NEWTON'S OPTIC:Rumours about links to far-right unionism must be addressed, writes NEWTON EMERSON
AT THIS time of growing national consensus on the need to put me in office, I feel obliged to address certain scurrilous rumours about my involvement in far-right unionist politics during the 1970s.
It is true that while attending the fresher’s fair at Queen’s University Belfast, on or about the afternoon of Wednesday, October 4th, 1972, I may have stopped briefly at a UDA recruitment stall. It is important to note that the UDA was still then a legal organisation, or at least not an illegal organisation, which was much the same thing in the climate of the time.
“Would you like to join the UDA?” the person at the stall may well have asked. “Certainly not,” I certainly replied. “What this country needs is a peace process based on powersharing and the principle of consent.” However, it is possible that I may have taken a leaflet.
It is also possible that I once stopped for a pint after lectures at the Skunk and Weasel Pub on the Shankill Road while, in a quite different part of the bar, several UDA members discussed obtaining ammunition. During their conversation, I might have been overheard saying “I’ll get the rounds in”, but it would clearly be absurd to equate this with support for armed struggle.

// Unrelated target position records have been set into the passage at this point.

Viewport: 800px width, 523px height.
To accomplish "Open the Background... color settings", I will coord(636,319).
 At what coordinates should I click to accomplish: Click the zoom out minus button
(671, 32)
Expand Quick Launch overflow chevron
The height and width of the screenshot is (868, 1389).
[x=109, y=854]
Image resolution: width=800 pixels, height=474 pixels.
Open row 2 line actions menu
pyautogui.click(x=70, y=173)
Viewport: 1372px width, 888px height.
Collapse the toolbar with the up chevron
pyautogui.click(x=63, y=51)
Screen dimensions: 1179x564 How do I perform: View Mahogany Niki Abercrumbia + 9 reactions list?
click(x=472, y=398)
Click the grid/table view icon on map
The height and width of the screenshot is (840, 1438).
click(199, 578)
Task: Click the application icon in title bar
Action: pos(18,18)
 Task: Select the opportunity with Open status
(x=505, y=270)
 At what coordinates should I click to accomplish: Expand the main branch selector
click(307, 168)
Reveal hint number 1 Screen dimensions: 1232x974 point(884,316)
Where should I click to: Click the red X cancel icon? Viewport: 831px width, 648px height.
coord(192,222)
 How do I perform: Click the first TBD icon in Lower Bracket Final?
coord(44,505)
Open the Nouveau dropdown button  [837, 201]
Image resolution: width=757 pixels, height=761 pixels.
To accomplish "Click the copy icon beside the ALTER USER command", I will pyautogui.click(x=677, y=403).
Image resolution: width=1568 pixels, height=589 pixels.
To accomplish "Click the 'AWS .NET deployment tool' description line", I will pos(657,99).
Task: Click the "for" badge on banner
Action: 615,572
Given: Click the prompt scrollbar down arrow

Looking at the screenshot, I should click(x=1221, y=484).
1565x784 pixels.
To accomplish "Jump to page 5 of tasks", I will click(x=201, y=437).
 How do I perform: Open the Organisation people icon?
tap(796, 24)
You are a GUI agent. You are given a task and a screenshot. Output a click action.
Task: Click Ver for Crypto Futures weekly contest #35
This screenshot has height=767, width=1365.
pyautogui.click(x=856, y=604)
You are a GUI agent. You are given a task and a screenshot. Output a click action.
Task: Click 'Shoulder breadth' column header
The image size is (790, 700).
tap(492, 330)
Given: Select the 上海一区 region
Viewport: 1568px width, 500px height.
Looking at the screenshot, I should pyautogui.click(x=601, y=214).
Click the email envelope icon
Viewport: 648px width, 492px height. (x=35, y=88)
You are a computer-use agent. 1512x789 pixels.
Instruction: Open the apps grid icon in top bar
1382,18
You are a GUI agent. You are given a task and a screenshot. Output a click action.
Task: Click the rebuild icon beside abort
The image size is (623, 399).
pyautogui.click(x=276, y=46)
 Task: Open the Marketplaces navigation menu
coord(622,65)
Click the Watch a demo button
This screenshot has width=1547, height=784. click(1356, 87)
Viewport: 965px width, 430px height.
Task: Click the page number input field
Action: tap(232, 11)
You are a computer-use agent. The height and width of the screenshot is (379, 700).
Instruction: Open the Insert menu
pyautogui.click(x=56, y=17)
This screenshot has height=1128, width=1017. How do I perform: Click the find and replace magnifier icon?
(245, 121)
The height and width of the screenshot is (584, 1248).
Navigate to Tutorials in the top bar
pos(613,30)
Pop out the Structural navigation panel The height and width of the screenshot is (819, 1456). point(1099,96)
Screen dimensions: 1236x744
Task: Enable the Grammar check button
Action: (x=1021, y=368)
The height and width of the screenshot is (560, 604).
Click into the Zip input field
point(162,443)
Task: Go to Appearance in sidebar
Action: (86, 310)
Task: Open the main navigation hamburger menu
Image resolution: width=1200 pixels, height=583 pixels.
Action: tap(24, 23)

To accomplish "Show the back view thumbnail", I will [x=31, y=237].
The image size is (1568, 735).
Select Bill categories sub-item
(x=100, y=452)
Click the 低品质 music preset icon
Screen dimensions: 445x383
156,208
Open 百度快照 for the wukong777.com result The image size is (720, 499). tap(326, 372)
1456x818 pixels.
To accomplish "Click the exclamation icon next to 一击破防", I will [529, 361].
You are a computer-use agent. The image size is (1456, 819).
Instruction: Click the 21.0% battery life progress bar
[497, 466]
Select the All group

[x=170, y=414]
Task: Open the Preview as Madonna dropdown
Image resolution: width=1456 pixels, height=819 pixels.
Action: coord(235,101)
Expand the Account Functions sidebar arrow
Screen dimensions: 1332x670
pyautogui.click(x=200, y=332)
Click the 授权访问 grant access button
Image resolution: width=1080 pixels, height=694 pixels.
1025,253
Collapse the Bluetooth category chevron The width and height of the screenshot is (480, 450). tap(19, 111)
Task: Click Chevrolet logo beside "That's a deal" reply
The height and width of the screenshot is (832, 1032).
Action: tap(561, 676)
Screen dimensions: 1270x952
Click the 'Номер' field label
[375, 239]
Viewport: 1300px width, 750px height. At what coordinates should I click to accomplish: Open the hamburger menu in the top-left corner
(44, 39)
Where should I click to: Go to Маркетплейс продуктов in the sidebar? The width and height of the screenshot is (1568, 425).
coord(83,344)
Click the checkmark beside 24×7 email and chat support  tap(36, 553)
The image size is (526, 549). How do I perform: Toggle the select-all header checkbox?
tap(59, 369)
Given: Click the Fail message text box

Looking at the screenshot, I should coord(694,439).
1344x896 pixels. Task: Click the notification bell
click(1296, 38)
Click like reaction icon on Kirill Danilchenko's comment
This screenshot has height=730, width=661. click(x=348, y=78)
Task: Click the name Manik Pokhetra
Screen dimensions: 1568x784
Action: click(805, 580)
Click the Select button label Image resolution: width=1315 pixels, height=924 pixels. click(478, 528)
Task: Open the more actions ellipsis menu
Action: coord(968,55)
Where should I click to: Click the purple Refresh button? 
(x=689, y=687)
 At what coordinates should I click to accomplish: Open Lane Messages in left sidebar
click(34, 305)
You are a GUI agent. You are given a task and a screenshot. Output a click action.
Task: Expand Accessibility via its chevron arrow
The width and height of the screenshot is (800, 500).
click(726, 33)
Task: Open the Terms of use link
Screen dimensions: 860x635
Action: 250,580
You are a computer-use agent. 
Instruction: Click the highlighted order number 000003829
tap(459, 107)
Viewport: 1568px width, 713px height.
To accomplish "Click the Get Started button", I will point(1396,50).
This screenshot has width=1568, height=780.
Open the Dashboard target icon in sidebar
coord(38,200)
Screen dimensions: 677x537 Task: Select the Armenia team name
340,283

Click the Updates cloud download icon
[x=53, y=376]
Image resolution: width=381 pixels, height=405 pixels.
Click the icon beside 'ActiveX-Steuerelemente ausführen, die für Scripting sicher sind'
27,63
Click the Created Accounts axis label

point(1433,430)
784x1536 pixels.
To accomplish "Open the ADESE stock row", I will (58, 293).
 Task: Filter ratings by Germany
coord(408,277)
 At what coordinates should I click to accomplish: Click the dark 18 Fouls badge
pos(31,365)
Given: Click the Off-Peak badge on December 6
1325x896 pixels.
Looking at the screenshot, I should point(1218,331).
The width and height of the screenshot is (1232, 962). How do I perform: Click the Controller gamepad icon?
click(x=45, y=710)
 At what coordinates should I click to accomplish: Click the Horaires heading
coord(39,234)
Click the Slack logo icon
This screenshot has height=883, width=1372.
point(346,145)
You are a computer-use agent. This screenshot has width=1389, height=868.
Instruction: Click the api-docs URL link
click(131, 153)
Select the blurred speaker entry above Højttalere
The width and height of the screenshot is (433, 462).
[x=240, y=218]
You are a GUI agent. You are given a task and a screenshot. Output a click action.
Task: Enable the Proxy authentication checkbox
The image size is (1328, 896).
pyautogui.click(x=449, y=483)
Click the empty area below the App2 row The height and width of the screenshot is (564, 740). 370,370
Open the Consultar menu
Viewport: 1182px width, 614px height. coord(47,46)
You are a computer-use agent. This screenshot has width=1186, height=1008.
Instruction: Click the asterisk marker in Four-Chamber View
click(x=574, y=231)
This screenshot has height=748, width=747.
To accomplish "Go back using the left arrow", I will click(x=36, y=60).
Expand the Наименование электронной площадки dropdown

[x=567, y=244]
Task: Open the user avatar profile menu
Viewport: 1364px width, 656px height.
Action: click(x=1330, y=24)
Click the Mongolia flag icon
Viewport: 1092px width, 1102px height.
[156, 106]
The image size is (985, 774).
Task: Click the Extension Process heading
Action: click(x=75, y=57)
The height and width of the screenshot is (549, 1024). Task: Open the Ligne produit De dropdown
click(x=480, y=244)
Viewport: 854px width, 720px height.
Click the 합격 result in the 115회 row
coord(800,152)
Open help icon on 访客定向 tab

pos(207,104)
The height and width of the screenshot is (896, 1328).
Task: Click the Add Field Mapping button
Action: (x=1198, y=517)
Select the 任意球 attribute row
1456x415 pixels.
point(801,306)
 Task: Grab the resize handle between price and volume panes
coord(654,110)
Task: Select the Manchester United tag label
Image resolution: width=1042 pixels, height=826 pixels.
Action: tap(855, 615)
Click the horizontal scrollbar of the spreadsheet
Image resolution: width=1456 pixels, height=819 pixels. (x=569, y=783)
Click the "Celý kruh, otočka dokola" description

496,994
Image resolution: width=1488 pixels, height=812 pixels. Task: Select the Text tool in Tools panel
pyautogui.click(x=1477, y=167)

In my second year at Queens, I did join the Ulster Workers Council, but this was due to a misunderstanding on my part. I had hoped to work for Belfast City Council after graduation and wrongly believed the Ulster Workers Council was a local government trade union. You can imagine my horror at learning, during the one meeting I attended, that it was a loyalist-led front to bring down powersharing.
There may be further evidence that I also joined Vanguard in this period, but that was due to another misunderstanding. I had hoped to work for Northern Ireland Railways after graduation and wrongly believed Vanguard was a training scheme for van guards. When I discovered it was an anti-powersharing unionist group, I left so quickly that there was not even time to resign.
Vanguard subsequently changed its name to the Vanguard – the Neo-Nazi Party, but I had no involvement in this decision other than returning a voting form in disgust, which may have been accidentally marked by ink on my fingers. Students often had inky fingers in the 1970s due to the large number of fountain pens in circulation.
In my final year at Queens, I went back to the fresher’s fair to make sure I was not mistakenly registered with any far-right unionist parties. While there I might possibly have stopped at a recruitment stall for Tara, the UVF-linked racial purity movement.
“Do you believe that Ulster Protestants are the lost tribe of Israel?” the stall holder may have asked.
“Of course not,” I definitely replied. “But if we are, we should return to our 1967 frontiers and engage in meaningful dialogue on a two-state solution.” That certainly told him.
The truth is that my politics as a student were inspired by Alliance Party leader David Ford. Although he would not be Alliance Party leader for another 30 years, even then I could see his potential. In fact, the first time we met, I think I actually asked him for a leaflet.